To do
Write out every line of the data below word for word, leaving out the pictures.

Listed entries
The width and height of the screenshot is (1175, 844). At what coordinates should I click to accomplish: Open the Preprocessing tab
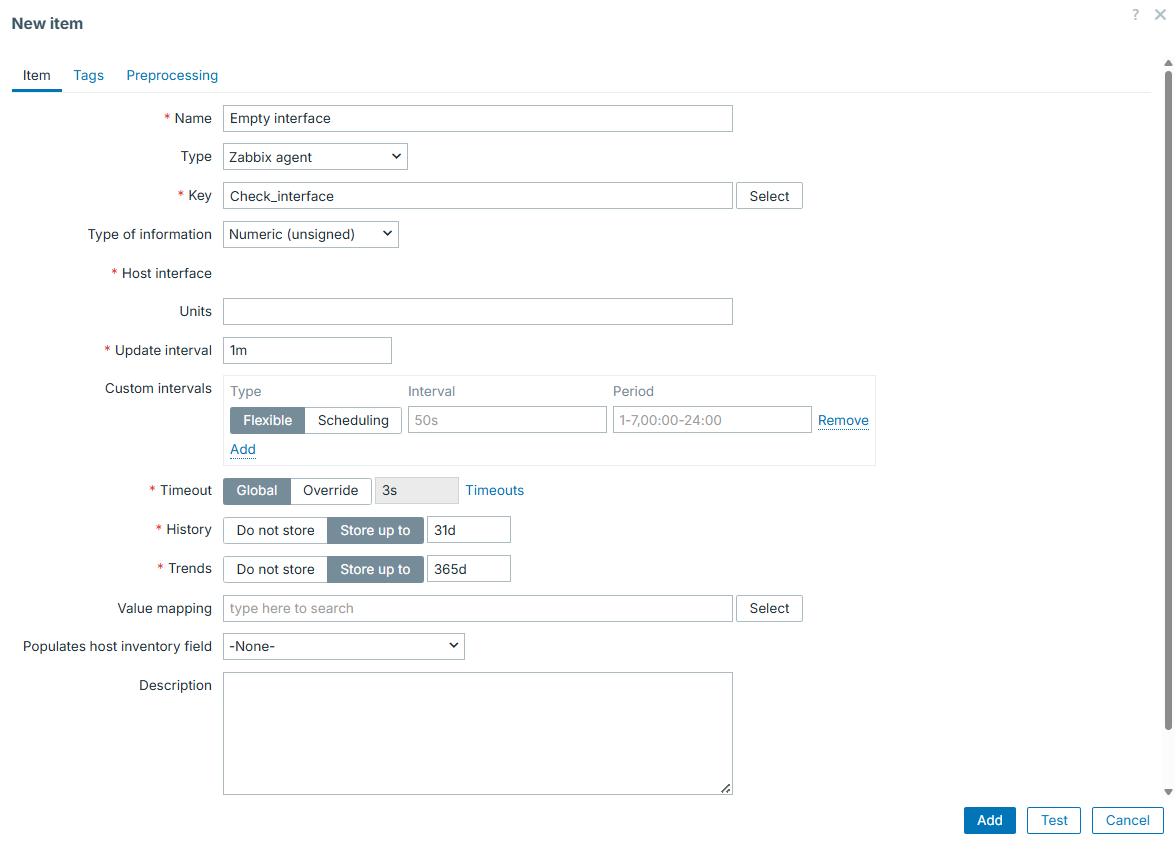pos(172,75)
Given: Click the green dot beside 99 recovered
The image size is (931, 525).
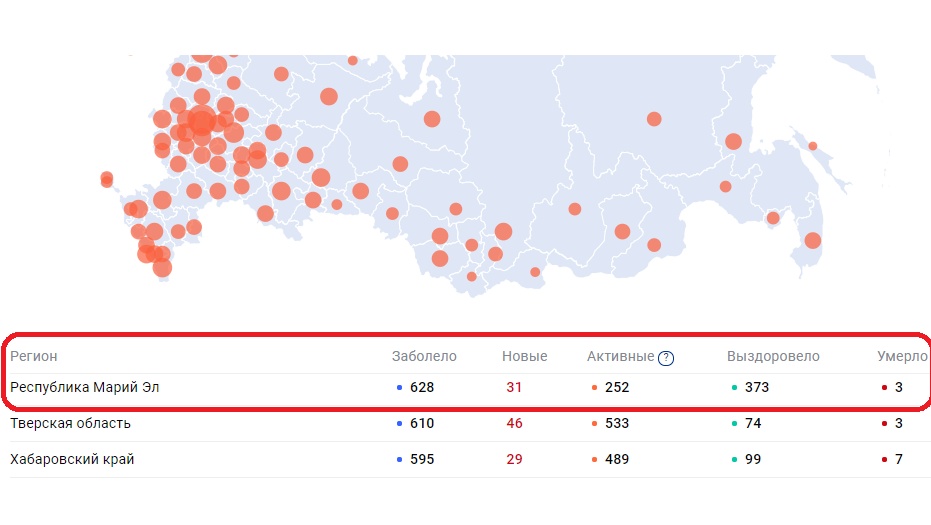Looking at the screenshot, I should [x=734, y=460].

Response for this exercise
The width and height of the screenshot is (1175, 844). At what coordinates should I click to accomplish: Open the Preprocessing tab
pos(172,75)
Given: Click the green dot beside 99 recovered
The image size is (931, 525).
Looking at the screenshot, I should [x=734, y=460].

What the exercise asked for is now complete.